13 In my view, the Tribunal's finding of fact that the applicant had been untruthful, in particular about his claim to have been a Falun Gong practitioner since mid 2002 was reached without jurisdictional error. It was based upon the way the applicant responded to the Tribunal's questions on a number of matters, and upon his own evidence as to the nature of what he claimed to have done as a Falun Gong practitioner until mid 2004 and that he had a 'quite superficial' knowledge of Falun Gong. The foundations for its finding of fact were reasonably open to it. No jurisdictional error is demonstrated by the Tribunal making a finding on credibility reasonably available on the material available: Mashayekhi v Minister for Immigration & Multicultural Affairs (2000) 97 FCR 381 at 385.

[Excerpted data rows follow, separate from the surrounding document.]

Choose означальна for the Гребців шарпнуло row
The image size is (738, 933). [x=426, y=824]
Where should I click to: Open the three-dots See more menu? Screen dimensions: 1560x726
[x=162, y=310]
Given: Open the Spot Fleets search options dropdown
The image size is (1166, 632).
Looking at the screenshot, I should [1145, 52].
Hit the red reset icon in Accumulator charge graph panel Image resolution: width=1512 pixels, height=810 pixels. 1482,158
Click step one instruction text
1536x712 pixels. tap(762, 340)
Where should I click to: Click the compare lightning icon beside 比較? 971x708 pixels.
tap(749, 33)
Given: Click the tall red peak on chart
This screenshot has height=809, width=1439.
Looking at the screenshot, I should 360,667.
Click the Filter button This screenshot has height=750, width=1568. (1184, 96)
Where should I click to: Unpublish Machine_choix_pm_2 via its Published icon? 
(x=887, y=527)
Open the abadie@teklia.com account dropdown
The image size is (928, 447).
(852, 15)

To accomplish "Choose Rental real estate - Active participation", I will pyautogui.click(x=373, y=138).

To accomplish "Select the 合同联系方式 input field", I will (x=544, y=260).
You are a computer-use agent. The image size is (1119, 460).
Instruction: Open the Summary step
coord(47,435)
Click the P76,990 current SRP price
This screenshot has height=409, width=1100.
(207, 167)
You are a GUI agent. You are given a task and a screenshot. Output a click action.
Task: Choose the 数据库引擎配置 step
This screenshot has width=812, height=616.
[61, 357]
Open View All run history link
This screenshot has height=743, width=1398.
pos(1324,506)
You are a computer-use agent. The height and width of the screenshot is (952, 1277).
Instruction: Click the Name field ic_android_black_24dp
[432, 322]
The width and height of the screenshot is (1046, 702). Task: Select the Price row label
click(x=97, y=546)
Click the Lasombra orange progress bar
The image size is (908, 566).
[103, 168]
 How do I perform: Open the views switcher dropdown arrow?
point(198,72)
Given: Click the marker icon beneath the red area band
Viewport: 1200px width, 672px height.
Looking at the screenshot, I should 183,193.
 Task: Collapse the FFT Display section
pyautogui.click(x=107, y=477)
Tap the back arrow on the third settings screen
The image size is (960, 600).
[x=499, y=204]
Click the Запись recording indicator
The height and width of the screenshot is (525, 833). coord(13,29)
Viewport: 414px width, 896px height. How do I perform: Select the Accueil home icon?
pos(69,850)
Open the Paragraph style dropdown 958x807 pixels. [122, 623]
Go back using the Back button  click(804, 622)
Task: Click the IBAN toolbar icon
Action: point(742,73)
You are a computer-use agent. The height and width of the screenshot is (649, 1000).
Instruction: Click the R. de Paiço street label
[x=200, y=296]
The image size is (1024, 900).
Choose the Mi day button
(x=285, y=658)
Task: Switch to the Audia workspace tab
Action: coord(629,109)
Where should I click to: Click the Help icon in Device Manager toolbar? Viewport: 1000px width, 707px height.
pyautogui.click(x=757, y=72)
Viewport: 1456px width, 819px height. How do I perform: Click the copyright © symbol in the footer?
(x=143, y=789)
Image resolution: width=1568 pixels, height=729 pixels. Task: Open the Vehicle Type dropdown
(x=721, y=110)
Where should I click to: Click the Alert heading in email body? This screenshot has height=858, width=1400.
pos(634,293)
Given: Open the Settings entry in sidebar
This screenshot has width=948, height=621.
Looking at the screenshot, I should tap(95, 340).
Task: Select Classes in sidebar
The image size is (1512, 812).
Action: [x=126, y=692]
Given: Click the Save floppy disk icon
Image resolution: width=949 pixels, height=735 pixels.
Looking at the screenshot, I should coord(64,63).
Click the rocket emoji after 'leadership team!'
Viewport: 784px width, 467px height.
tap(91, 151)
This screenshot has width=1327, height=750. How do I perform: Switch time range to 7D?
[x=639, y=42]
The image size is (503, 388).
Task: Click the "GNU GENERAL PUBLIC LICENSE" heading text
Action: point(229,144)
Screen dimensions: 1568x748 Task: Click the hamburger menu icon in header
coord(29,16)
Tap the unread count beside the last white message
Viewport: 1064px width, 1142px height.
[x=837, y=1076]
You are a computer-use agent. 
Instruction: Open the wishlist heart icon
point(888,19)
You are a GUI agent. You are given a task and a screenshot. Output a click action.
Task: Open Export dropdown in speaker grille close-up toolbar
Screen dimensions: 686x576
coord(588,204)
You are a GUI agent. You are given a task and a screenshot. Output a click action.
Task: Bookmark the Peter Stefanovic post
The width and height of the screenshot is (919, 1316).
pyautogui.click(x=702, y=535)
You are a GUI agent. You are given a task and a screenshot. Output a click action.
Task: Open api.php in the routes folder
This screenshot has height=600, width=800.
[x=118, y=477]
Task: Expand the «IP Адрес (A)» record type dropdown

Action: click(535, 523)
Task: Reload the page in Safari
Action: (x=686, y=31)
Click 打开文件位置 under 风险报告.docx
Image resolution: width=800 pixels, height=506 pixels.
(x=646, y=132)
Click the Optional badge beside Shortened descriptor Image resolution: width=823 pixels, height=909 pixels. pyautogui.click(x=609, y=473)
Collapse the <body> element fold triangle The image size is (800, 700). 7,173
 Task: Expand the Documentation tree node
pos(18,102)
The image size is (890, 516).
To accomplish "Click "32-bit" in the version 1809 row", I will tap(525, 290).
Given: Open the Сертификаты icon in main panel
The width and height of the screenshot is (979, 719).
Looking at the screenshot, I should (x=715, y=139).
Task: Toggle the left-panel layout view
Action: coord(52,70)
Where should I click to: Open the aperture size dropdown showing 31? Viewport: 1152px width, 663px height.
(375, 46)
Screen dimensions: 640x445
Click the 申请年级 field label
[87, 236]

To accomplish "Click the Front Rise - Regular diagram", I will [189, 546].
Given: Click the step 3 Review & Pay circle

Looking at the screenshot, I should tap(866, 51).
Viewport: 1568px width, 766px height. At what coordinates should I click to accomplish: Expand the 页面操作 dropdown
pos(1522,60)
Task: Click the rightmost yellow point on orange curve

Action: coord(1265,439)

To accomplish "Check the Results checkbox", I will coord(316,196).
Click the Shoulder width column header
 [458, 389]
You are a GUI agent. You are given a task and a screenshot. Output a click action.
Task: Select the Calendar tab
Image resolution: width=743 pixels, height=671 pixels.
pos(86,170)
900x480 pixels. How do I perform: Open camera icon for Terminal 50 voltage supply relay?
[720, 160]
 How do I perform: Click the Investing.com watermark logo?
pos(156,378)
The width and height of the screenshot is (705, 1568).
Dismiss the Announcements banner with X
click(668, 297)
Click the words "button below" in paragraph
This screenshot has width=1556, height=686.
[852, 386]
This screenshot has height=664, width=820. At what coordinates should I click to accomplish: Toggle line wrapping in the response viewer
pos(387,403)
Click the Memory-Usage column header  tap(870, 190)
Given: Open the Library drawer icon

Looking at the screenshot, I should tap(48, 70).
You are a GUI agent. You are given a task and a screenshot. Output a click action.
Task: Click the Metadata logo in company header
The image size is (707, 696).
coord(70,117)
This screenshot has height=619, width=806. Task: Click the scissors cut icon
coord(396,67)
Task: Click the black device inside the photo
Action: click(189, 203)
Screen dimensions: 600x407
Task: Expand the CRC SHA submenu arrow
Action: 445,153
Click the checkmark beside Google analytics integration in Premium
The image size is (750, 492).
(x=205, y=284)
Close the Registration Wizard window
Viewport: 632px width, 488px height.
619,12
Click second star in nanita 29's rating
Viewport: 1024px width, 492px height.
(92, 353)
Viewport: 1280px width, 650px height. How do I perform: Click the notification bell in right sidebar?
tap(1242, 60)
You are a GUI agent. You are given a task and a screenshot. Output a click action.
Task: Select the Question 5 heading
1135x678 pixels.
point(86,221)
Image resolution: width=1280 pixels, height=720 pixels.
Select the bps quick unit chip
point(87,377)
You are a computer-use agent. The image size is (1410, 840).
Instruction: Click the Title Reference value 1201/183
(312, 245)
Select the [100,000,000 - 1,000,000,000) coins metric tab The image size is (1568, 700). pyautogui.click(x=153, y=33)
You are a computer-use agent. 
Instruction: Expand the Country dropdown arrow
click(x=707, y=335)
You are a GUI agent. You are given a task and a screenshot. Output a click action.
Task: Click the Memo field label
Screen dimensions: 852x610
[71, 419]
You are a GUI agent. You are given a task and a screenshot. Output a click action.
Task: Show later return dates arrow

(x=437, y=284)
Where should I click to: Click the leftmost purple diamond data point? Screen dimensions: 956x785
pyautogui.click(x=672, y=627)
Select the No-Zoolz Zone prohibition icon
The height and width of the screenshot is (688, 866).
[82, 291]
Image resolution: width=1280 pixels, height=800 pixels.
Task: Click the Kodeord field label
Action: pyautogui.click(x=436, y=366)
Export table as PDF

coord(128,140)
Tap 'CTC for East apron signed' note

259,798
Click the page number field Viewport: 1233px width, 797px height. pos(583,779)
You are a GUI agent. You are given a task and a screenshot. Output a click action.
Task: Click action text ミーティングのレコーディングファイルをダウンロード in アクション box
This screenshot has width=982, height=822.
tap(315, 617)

14 The fact of that fabrication of his early involvement with Falun Gong, together with his limited knowledge of Falun Gong (as the applicant himself acknowledged), then lead the Tribunal not to be satisfied that the applicant's involvement in Falun Gong more recently was otherwise than for the purpose of strengthening his claim to be a refugee. Section 91R(3) of the Act directed the Tribunal, in those circumstances, to disregard the applicant's more recent Falun Gong involvement. It followed that the Tribunal was not satisfied of his grounds for seeking a protection visa. It was therefore required by s 65 to affirm the delegate's decision and to refuse the protection visa sought.